Crisis y universidad
Por Isabel Santos Herrero

El debate abierto en torno al aumento de las tasas universitarias, presenta una oportunidad a la sociedad, las administraciones y la comunidad universitaria, para analizar y debatir sobre si la universidad que estamos creando está a la altura de las expectativas de formación y resultados que debe ofrecer, a quien pase por sus aulas y trate con sus profesores.

Sin embargo, en medio de las crisis, dejar aparcadas cuestiones fundamentales como el sentido de la universidad frente a otras medidas, no es nuevo en este iniciado siglo XXI en el que pareciera que más que nunca, y en todos los frentes, la humanidad camina sobre aguas turbulentas. Y, en este debate, entraría también la función y funcionamiento de la universidad, independientemente de su titularidad pública o privada.

Con las tasas universitarias y otras cuestiones educativas en la palestra del debate de esta efímera actualidad, he recordado un hecho vivido en el aula magna de una universidad que me lleva a otro tipo de reflexión, más allá de centrarse solo en las consecuencias económicas que tiene el asunto de las tasas para los implicados: de reducción del gasto para unos, y de aumento del mismo para otros.

El ya fallecido Luis García Berlanga protagonizaba una charla con alumnos aspirantes a profesionales de la comunicación audiovisual. Tomando como escenario aquellos años en los que el ingenio se ponía al servicio de dar el mayor sutil esquinazo a la censura oficial, Berlanga hablaba de las tardes de tertulia llenas de anécdotas con Bardem y Azcona. Hablaba de cómo la camaradería prevalecía por encima de la ideología y posicionamiento personales, ante el gobierno franquista del momento.
En la primera fila, una alumna muy inquieta por intervenir con el brazo levantado, pedía insistentemente la palabra. La profesora que presidía la mesa desde el extremo más cercano a ella, le preguntó en voz baja qué quería decir, mientras Berlanga continuaba con su ameno discurso. Su respuesta sonó a sentencia: “es que no entiendo cómo uno puede ser amigo de los que no piensan como él”. La pregunta se quedó en el aire, aunque más bien lo cortó.

▶ _BLOQUE DE DATOS_:

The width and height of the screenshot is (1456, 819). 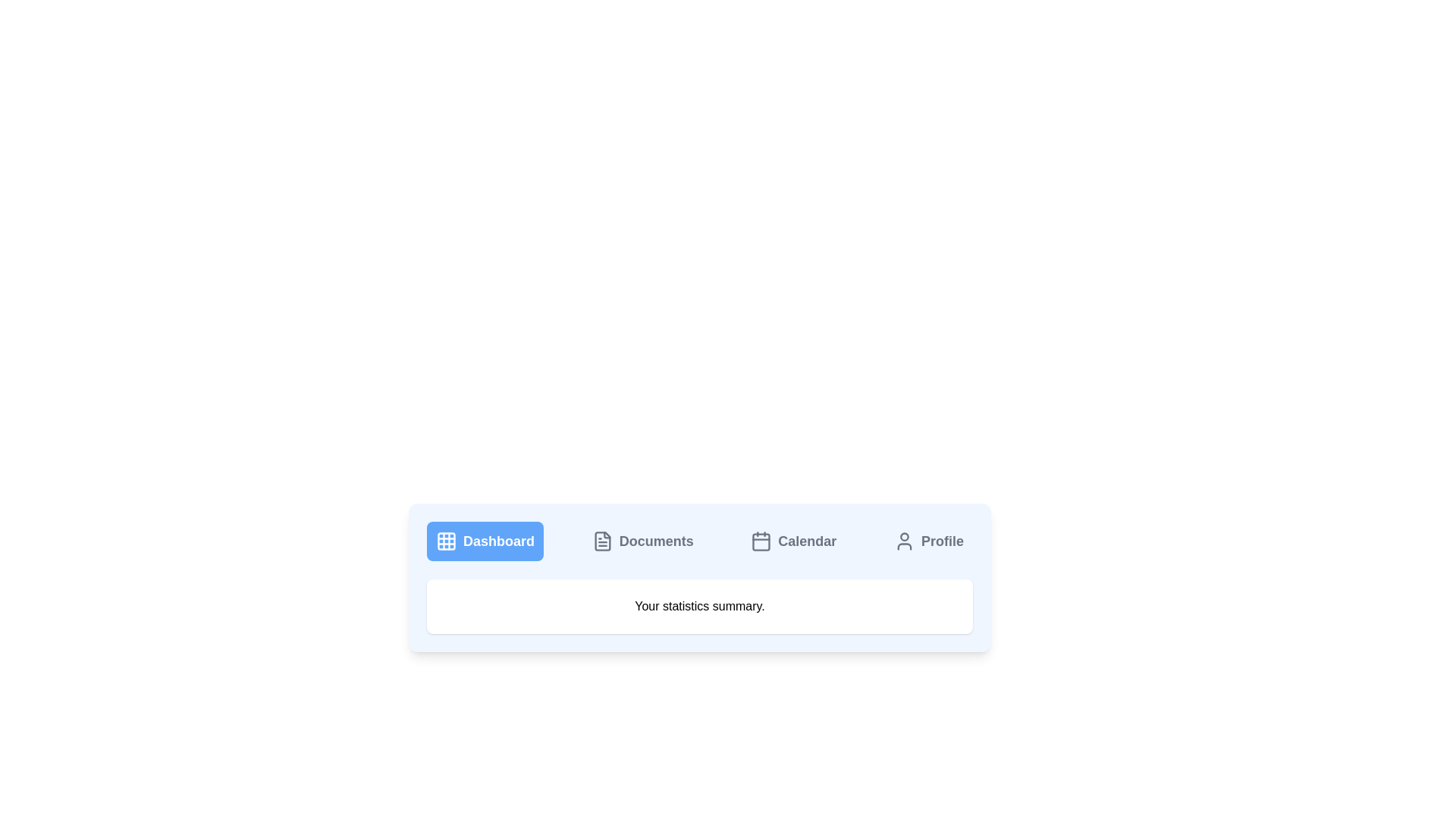 What do you see at coordinates (698, 605) in the screenshot?
I see `text from the label that displays 'Your statistics summary.' positioned in the center of a rounded white box below the navigation bar` at bounding box center [698, 605].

▶ _TAREA PROPUESTA_:
Responde estas preguntas sobre el fragmento acerca de la crisis y la universidad:
(a) ¿Qué debate presenta, según el fragmento, una oportunidad a la sociedad, las administraciones y la comunidad universitaria?
(b) ¿A quiénes se dirigía la charla de Luis García Berlanga?
(c) ¿Qué respondió la alumna de la primera fila cuando la profesora le preguntó qué quería decir?
Los datos provienen de otra fuente distinta al fragmento.

▶ _RESPUESTA_:
(a) El debate abierto en torno al aumento de las tasas universitarias.
(b) A alumnos aspirantes a profesionales de la comunicación audiovisual.
(c) Respondió: "es que no entiendo cómo uno puede ser amigo de los que no piensan como él".